Kapil Moreshwar Patil (born March 5, 1961) is politician from Bhiwandi in Maharashtra, India. He became the Union Minister of State in the Ministry of Panchayati Raj during Prime Minister Narendra Modi's ministry reshuffle on July 7, 2021. He belong to Koli community of Maharashtra.

Education
Patil completed his graduation in B.A. in year 1984-85 from Mumbai University.

Political career
Patil contested 2014 Lok Sabha elections from Bhiwandi (Lok Sabha constituency) as BJP /NDA candidate.

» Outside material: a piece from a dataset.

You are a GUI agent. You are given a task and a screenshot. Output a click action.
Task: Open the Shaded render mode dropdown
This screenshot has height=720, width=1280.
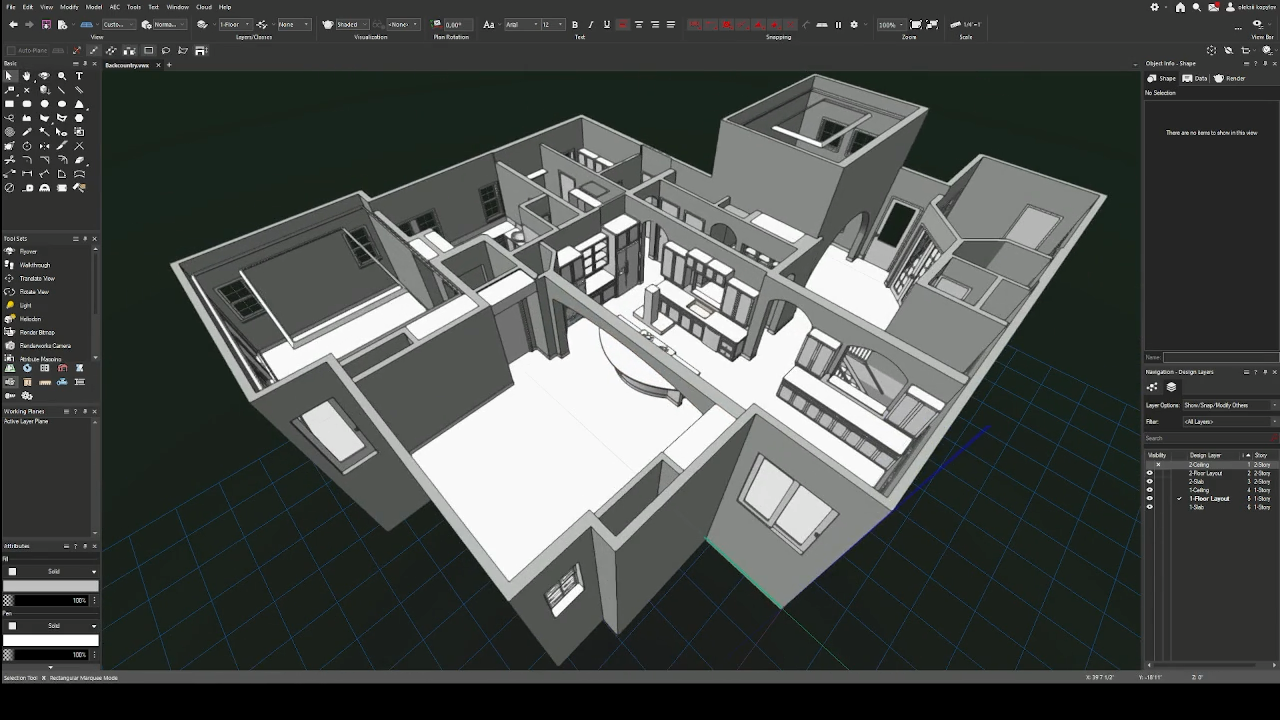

He was sworn-in as a union minister in Prime Minister Narendra Modi's ministry reshuffle on July 7, 2021. He is the Minister of State in the Ministry of Panchayati Raj.

Positions held
He was Chairman of Thane District Co-operative Bank. He also worked as President of Thane Zilla Parishad. He moved from Nationalist Congress Party to Bharatiya Janata Party in March 2014.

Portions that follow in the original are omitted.